Ostsee-Zeitung: Kommentar zum Kampfeinsatz in Afghanistan
Rostock (ots)
Wenn die Lage nicht so ernst wäre, könnte man schon fast Spaß daran haben, Verteidigungsminister Jung dabei zu beobachten, wie er seine verbalen Pirouetten dreht. Krieg? Nein, dieses böse Wort ist ihm selbst gestern nicht über die Lippen gekommen, während seine Leute auf Feldzug in Nordafghanistan sind. Stattdessen redet Jung viel lieber von "Stabilisierungseinsatz", "Feindkontakt" oder "Unterstützungsmission". Dass zahlreiche Lebensversicherer sich inzwischen weigern, die Todesfall-Prämie an Angehörige von gefallenen Bundeswehrsoldaten zu zahlen, weil für die der Kriegs- und damit der Ausschlussfall auf der Hand liegt, ärgert Minister Jung zwar, stößt ihn aber nicht um.

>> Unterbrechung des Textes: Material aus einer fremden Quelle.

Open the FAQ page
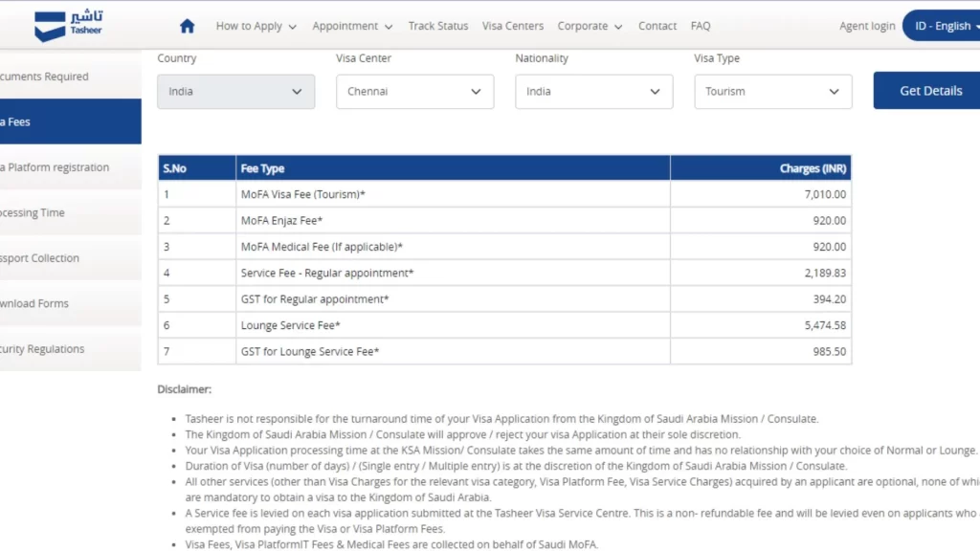 701,26
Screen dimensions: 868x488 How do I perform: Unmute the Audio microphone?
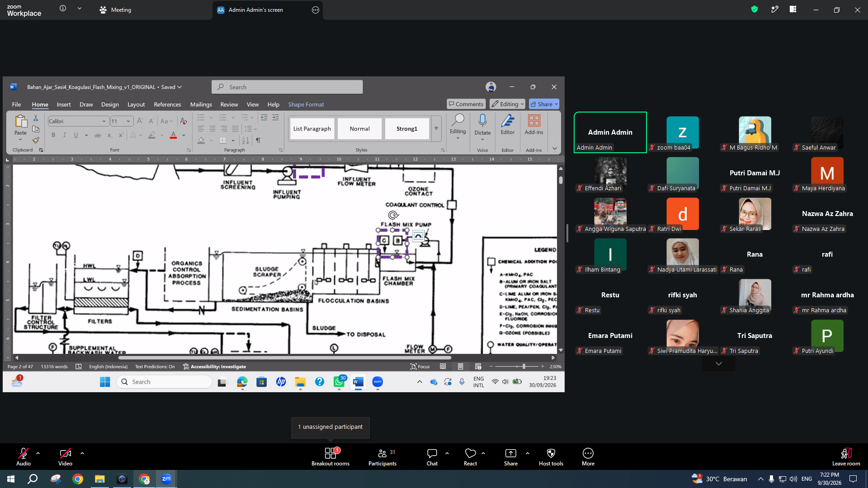[x=24, y=457]
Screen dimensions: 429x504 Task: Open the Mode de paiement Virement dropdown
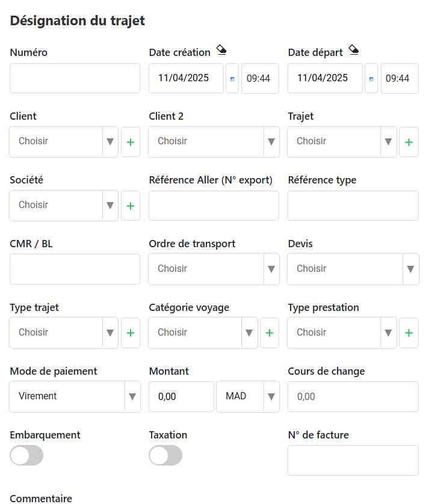[x=75, y=396]
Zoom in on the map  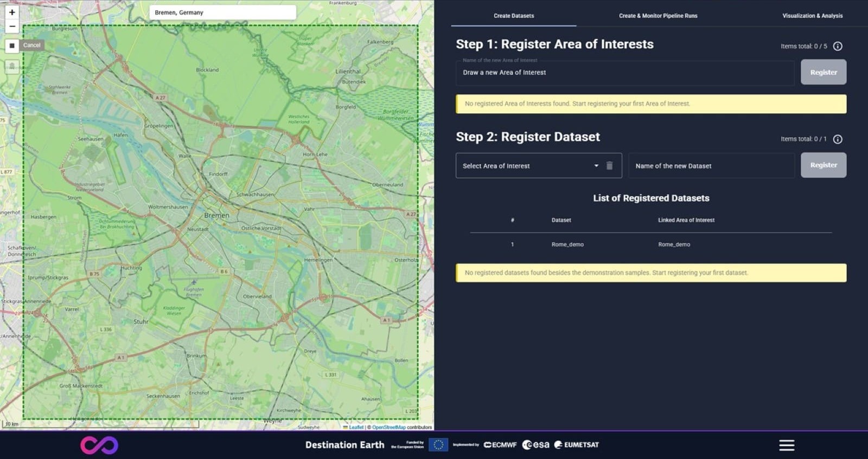pos(12,12)
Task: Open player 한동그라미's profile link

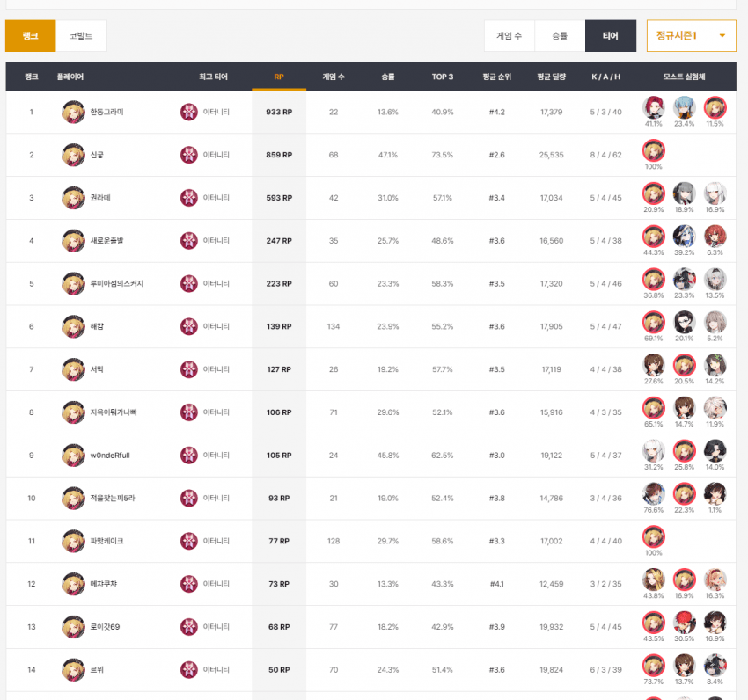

Es hat tiefere politischen Gründe, wenn der Mann die Einsatzwirklichkeit seiner Soldaten nicht beim Namen nennen will. Wer von Krieg in Afghanistan redet, müsste die Taliban offiziell zum Völkerrechtssubjekt aufwerten. Er müsste Kriegsgefangenenlager einrichten, Versorgung und Bewachung absichern, dürfte die Koranschüler nicht als "Mörder" und "Verbrecher" an den afghanischen Staat übergeben - einen Staat übrigens, in dem noch immer die Todesstrafe vollstreckt wird. Zudem droht Ärger im eigenen Parlament. Die Bundeswehr hat zwar ein Mandat für militärische "Unterstützungsmaßnahmen", aber nicht für einen Krieg, der dann auch noch so heißt.